Tool / Function Calling

The ability for an LLM to invoke external functions or APIs — web search, file I/O, database queries, code execution, etc. The model outputs a structured call (name + arguments); the harness executes it and returns the result to the model's context.

RAG (Retrieval-Augmented Generation)

A pattern where relevant documents are fetched from an external knowledge base and injected into the model's context before generation. RAG grounds the model's responses in up-to-date or domain-specific information without requiring fine-tuning.

Embedding

A numerical vector representation of text that captures semantic meaning. Embeddings power similarity search — the backbone of RAG systems — by allowing "find text that means the same thing" rather than "find text that matches exactly."

Vector Database

A database optimized for storing and querying embeddings. Given a query embedding, it returns the most semantically similar stored entries. Common examples: Pinecone, Weaviate, pgvector.


Model Behavior

Inference

The process of running a trained model to generate output from input.
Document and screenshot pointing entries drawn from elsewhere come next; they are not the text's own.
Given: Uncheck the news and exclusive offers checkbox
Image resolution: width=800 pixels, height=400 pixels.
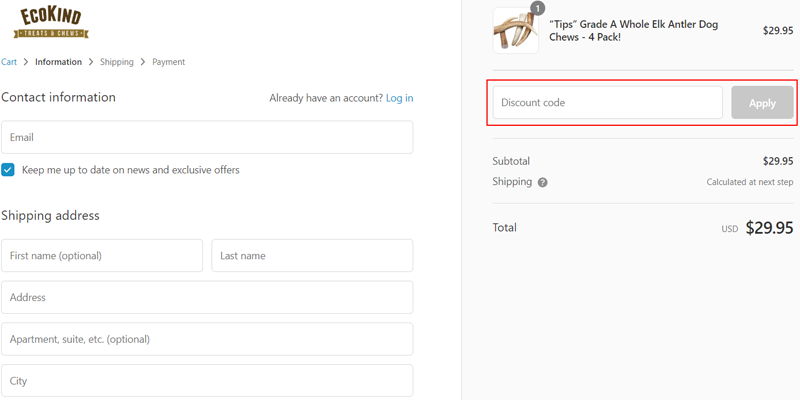Looking at the screenshot, I should click(8, 170).
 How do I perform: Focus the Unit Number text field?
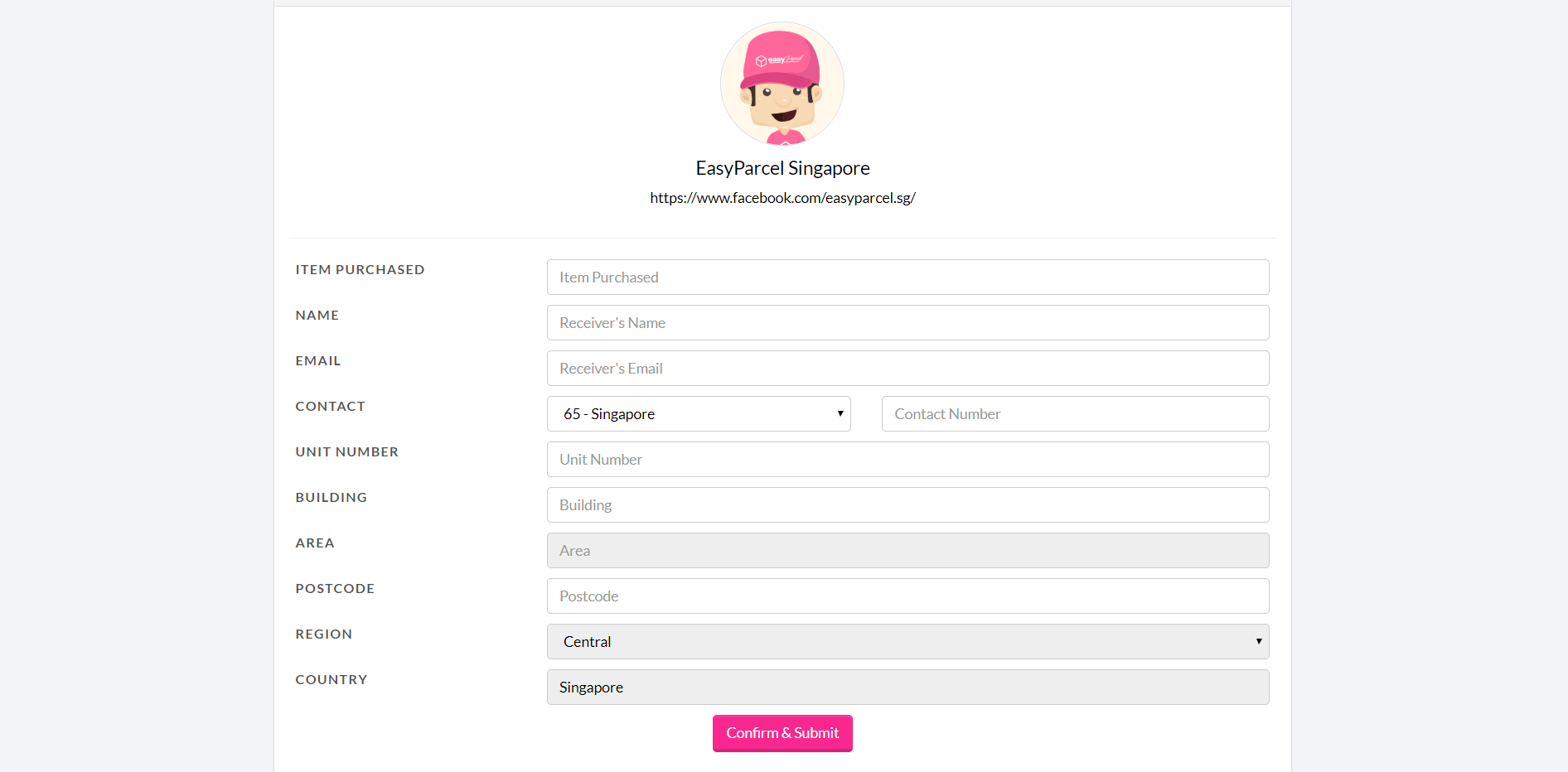907,460
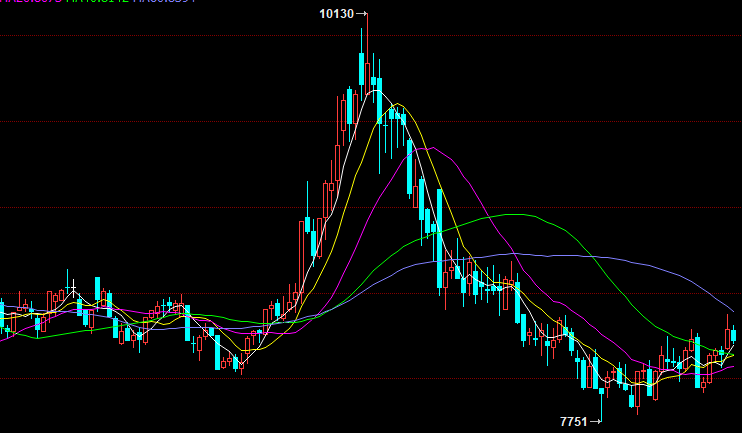Image resolution: width=742 pixels, height=433 pixels.
Task: Click the magenta MA label in the header
Action: (30, 2)
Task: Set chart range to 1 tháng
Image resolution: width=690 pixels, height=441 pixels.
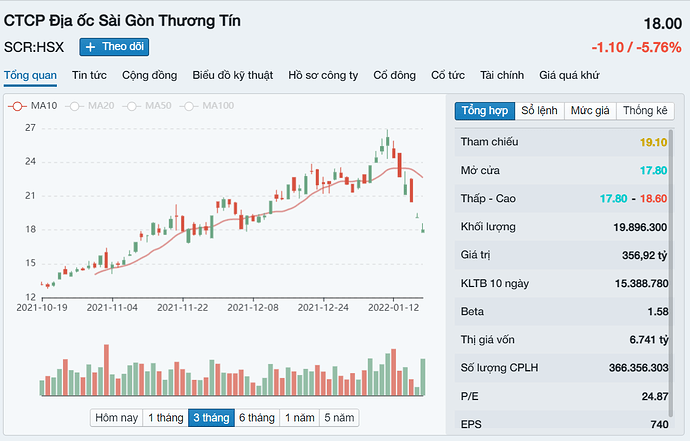Action: pyautogui.click(x=164, y=418)
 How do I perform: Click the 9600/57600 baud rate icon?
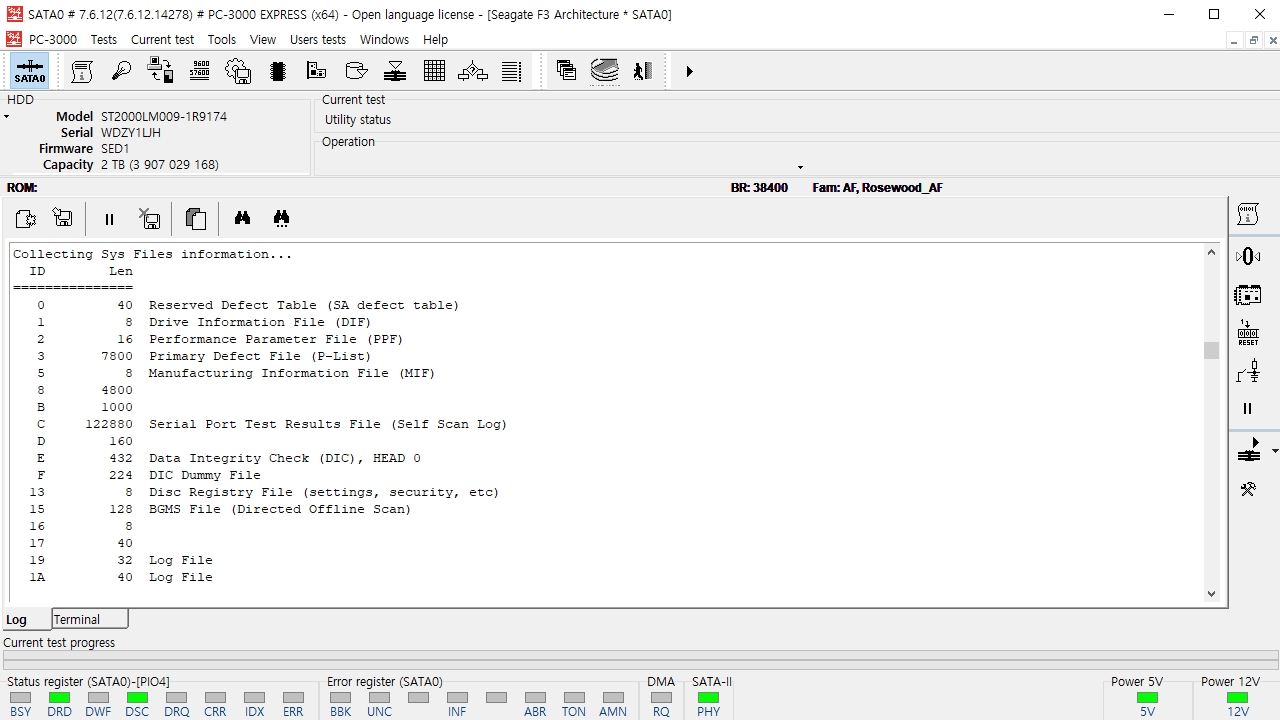click(199, 71)
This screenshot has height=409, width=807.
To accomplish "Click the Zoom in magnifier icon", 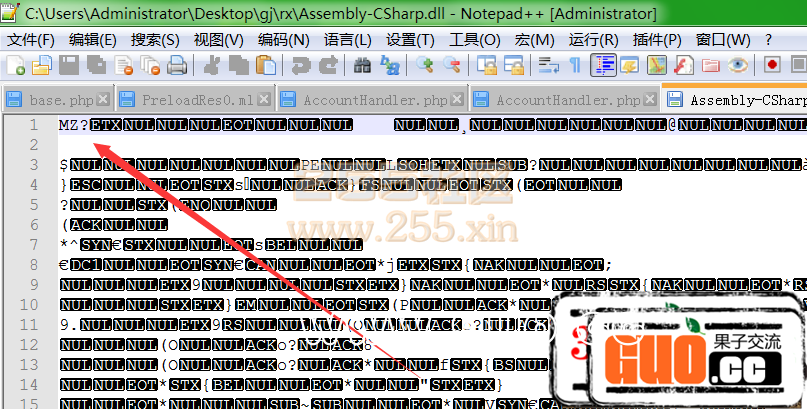I will tap(426, 66).
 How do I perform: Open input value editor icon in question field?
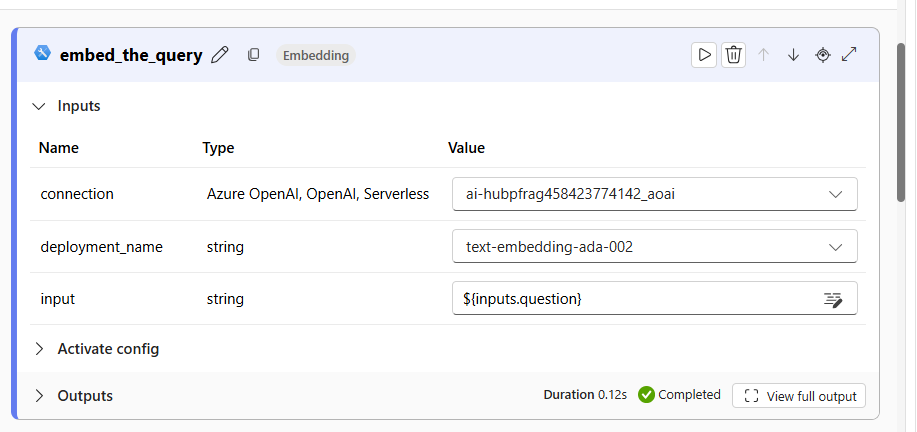coord(833,299)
This is distinct from training (adjusting model weights on data). Most production AI usage is inference only.

Temperature

A sampling parameter (0–2 typically) that controls output randomness. Low temperature → more deterministic, predictable responses. High temperature → more creative, varied responses. A temperature of 0 makes the model nearly deterministic.

Hallucination

When a model generates plausible-sounding but factually incorrect information. A known failure mode of LLMs, particularly for specific facts, citations, or recent events outside the training cutoff.

Fine-Tuning

Continuing to train a pre-trained model on a smaller, domain-specific dataset to specialize its behavior. Less common than prompt engineering or RAG for most use cases due to cost and complexity.

Grounding

Connecting model outputs to verified, external sources of truth to reduce hallucination. RAG, tool use, and citations are all grounding strategies.


Agentic Patterns

Orchestrator

The top-level agent or process that decomposes a goal into subtasks and coordinates sub-agents or tools to accomplish them. The orchestrator owns the plan; sub-agents own the execution.

ReAct (Reason + Act)

A prompting pattern where the model alternates between reasoning (thinking through what to do next) and acting (calling a tool or producing output). Produces more reliable multi-step behavior than action-only approaches.

Chain-of-Thought (CoT)

A prompting technique that instructs the model to "think step by step" before giving a final answer. Significantly improves accuracy on reasoning tasks by externalizing intermediate logic.

Memory

Persistent storage that allows an agent to retain information across sessions or conversation turns. Contrasted with the in-session context window, memory survives restarts and can be selectively retrieved when relevant.

Guardrails

Rules, filters, or classifiers that constrain model behavior — preventing harmful outputs, enforcing tone/policy compliance, or blocking unsafe tool calls. Can be enforced at the prompt, harness, or infrastructure level.